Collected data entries
################

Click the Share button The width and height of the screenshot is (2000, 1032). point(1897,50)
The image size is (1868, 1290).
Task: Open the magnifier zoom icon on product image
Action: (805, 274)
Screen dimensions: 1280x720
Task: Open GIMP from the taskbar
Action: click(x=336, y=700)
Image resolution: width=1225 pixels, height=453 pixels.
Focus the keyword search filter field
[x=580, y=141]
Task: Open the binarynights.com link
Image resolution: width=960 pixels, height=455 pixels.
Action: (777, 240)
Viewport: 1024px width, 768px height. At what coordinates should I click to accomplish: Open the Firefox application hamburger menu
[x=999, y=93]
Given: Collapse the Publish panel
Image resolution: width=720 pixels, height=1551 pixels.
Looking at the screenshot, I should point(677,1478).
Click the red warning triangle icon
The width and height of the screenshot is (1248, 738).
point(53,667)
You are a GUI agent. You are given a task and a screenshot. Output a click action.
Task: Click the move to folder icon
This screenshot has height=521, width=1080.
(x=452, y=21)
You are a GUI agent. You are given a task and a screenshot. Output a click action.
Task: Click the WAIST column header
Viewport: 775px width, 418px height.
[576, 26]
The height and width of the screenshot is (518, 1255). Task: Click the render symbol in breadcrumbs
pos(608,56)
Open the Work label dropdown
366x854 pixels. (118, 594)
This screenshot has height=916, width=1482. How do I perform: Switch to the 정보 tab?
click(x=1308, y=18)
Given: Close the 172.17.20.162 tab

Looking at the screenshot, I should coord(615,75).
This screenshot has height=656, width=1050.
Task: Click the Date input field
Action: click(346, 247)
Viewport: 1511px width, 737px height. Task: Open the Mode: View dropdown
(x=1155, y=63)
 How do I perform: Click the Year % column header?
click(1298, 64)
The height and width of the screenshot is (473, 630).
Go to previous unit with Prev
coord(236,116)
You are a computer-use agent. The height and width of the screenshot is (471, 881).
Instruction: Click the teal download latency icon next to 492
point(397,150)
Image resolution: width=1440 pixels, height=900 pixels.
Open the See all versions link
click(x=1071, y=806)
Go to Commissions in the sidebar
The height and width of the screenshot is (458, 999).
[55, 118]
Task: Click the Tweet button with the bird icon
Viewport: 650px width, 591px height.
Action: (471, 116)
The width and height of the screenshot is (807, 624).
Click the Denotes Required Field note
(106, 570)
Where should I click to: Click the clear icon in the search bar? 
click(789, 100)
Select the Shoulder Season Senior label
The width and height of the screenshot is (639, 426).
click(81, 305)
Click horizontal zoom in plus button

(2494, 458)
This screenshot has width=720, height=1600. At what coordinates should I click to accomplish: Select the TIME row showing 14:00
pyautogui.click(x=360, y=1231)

################

### YOUR TASK
Write out the entries above word for word.

### ANSWER BOX
Click the Share button The width and height of the screenshot is (2000, 1032). point(1897,50)
The image size is (1868, 1290).
Task: Open the magnifier zoom icon on product image
Action: (805, 274)
Screen dimensions: 1280x720
Task: Open GIMP from the taskbar
Action: click(x=336, y=700)
Image resolution: width=1225 pixels, height=453 pixels.
Focus the keyword search filter field
[x=580, y=141]
Task: Open the binarynights.com link
Image resolution: width=960 pixels, height=455 pixels.
Action: (777, 240)
Viewport: 1024px width, 768px height. At what coordinates should I click to accomplish: Open the Firefox application hamburger menu
[x=999, y=93]
Given: Collapse the Publish panel
Image resolution: width=720 pixels, height=1551 pixels.
Looking at the screenshot, I should point(677,1478).
Click the red warning triangle icon
The width and height of the screenshot is (1248, 738).
point(53,667)
You are a GUI agent. You are given a task and a screenshot. Output a click action.
Task: Click the move to folder icon
This screenshot has height=521, width=1080.
(x=452, y=21)
You are a GUI agent. You are given a task and a screenshot. Output a click action.
Task: Click the WAIST column header
Viewport: 775px width, 418px height.
[576, 26]
The height and width of the screenshot is (518, 1255). Task: Click the render symbol in breadcrumbs
pos(608,56)
Open the Work label dropdown
366x854 pixels. (118, 594)
This screenshot has height=916, width=1482. How do I perform: Switch to the 정보 tab?
click(x=1308, y=18)
Given: Close the 172.17.20.162 tab

Looking at the screenshot, I should coord(615,75).
This screenshot has height=656, width=1050.
Task: Click the Date input field
Action: click(346, 247)
Viewport: 1511px width, 737px height. Task: Open the Mode: View dropdown
(x=1155, y=63)
 How do I perform: Click the Year % column header?
click(1298, 64)
The height and width of the screenshot is (473, 630).
Go to previous unit with Prev
coord(236,116)
You are a computer-use agent. The height and width of the screenshot is (471, 881).
Instruction: Click the teal download latency icon next to 492
point(397,150)
Image resolution: width=1440 pixels, height=900 pixels.
Open the See all versions link
click(x=1071, y=806)
Go to Commissions in the sidebar
The height and width of the screenshot is (458, 999).
[55, 118]
Task: Click the Tweet button with the bird icon
Viewport: 650px width, 591px height.
Action: (471, 116)
The width and height of the screenshot is (807, 624).
Click the Denotes Required Field note
(106, 570)
Where should I click to: Click the clear icon in the search bar? 
click(789, 100)
Select the Shoulder Season Senior label
The width and height of the screenshot is (639, 426).
click(81, 305)
Click horizontal zoom in plus button

(2494, 458)
This screenshot has width=720, height=1600. At what coordinates should I click to accomplish: Select the TIME row showing 14:00
pyautogui.click(x=360, y=1231)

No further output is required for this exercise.